Beşiktaş’ın kurucularından olan Fuat Balkan ve Mazhar Kazancı 31 Mart 1909’daki siyasi olaylardan sonra Edirne’den İstanbul’a geldiler. Siyasi olayların yatışmasının ardından başarılı bir Eskrimci ve Eskrim hocası olan Fuat Balkan ile başta güreş ve halter sporlarını yapan Mazhar Kazancı, Serencebey ‘de Jimnastik yapan gençleri topladı ve birlikte spor yapma fikrini onlara kabul ettirdi. Beşiktaş’ın ıhlamur semtindeki evinin altındaki yeri kulüp merkezi yaptı. Fuat Balkan’ın kendisi tarafından kaleme alınan anıları, ölümünden 38 yıl sonra Turgut Güneş tarafından Komitacı adıyla yayımlanmıştır.
Şakir Zümre
(D.1885 Varna – ölümü 16 Haziran 1966 )
Cumhuriyet döneminin ilk sanayicisi, İstiklal Savaşı’nın ilk Türk Özel Uçak Bombası fabrikasının kurucusu ve hukukçusudur.
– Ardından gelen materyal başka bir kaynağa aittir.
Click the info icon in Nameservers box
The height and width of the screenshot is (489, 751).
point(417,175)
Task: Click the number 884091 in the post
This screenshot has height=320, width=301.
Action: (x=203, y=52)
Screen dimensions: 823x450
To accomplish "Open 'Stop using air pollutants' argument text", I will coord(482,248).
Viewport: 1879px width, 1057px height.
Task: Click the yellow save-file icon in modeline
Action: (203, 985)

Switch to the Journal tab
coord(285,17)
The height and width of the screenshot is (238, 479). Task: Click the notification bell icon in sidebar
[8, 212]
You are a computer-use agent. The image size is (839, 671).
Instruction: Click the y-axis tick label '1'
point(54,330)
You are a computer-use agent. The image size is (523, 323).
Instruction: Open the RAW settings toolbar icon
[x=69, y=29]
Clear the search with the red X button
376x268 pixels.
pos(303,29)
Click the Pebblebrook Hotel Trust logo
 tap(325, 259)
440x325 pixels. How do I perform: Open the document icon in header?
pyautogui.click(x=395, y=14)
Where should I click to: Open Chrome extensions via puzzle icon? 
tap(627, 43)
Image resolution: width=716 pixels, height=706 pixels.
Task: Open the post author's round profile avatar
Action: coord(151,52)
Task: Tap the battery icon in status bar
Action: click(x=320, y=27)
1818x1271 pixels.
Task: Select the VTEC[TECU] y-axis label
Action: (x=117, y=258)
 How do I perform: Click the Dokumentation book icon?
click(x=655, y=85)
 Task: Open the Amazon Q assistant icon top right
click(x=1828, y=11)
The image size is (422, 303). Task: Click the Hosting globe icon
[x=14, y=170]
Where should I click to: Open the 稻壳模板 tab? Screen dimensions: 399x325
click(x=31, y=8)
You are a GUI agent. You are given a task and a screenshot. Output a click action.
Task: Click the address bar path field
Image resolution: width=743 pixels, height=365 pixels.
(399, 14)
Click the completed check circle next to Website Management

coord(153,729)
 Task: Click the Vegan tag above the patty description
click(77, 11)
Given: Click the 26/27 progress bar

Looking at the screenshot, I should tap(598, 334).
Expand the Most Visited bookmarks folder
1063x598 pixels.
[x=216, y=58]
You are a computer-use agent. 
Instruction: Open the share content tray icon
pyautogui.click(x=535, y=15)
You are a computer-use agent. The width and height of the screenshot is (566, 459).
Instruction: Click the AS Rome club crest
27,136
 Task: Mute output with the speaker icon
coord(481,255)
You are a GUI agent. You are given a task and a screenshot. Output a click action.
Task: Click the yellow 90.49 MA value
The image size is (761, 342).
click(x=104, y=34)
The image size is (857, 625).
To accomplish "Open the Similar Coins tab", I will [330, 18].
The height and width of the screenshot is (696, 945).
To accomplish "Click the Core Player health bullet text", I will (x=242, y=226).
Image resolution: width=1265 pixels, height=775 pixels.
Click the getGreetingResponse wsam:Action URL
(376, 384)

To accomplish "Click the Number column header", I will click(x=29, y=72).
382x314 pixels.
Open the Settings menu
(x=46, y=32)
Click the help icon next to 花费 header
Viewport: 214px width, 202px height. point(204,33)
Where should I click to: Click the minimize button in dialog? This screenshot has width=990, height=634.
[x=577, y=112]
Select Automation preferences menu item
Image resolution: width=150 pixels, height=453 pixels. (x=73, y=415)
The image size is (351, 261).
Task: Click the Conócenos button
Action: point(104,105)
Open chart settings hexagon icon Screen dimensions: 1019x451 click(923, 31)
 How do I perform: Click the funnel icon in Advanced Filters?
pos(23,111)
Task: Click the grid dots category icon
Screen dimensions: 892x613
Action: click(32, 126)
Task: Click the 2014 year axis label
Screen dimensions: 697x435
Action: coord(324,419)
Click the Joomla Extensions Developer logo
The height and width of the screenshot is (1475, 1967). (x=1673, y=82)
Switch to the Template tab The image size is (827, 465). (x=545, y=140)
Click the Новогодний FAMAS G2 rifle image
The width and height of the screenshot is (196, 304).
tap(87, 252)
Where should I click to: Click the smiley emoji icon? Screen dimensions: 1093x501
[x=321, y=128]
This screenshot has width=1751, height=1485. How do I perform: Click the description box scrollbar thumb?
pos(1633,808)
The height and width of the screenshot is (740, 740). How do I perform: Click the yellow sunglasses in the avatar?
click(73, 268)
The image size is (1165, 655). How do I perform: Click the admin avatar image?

İlköğrenimini Varna’da tamamlandıktan sonra Cenevre’ye gitti Lise Eğitiminden sonra 1908 yılında Cenevre’de hukuk fakültesinden mezun oldu.1. Dünya savaşı sırasında, Varna Türk milletvekili olarak Bulgar Parlamentosu’na 17 Türk temsilciden biri olarak girdi. Mareşal Fevzi Çakmak’ın yakın akrabası olan Şakir Zümre, aynı yıllarda Sofya’da Yarbay rütbesiyle Türk Askeri Ateşeliği görevinde bulunan Mustafa Kemal ile tanıştı ve yakın arkadaşlık kurdu. Kurtuluş Savaşı’na destek vermek üzere yurt dışından Anadolu’ya silah ve cephane gönderdiği gibi, savaş sanayisinde değerlendirilmek üzere Türkiye’ye usta ve teknisyen bulunmasında da yardımcı oldu. Bu üstün hizmetleri nedeniyle İstiklal Madalyası aldı. İstiklal Savaşı’ndan sonra Türkiye’ye dönen Şakir Zümre, Atatürk’ün onayıyla Türkiye’nin savunma sanayisinin ilk özel sektör fabrikasını kurdu. İlk üretimler Bulgaristan’dan getirilen yabancı teknik kadro ile yapılırken zamanla yetiştirilen Türk işçiler 1930’lu yıllarda Bulgar Teknisyenlerin yerini aldı. Türk Hava Kuvvetleri’nin ve Türk Kara Kuvvetleri’nin ihtiyacı olan ilk silah ve cephaneler , ilk deniz altı su bombaları Şakir Zümre Fabrikası’nda üretildi.
Şakir Zümre Fabrikası, yalnızca yurt içi ihtiyacı olan üretimle yetinmeyerek, 1937 yılında yurt dışına, hatta Yunanistan’a silah ve cephane ihraç etmiştir. İkinci Dünya Savaşı’nın sonunda ABD’nin yaptığı silah yardımı sebebiyle Şakir Zümre Fabrikaları, silah ve cephane üretimini terk ederek, Türkiye’de büyük isim yapacak olan Şakir Zümre Marka sobalarını üretmeye başlamıştır. Sanayicilere tanınan hakların geliştirilmesi amacıyla yapılan ve Türkiye’nin 2. büyük iktisat kongresi olan ‘1948 Türkiye İktisatı ‘ Kongresine katılanlar arasındadır. Şakir Zümre’nin 1970 ‘de ölümünden sonra faaliyetini ancak 4 yıl daha sürdürebilen fabrika 1974 yılında kapanmıştır.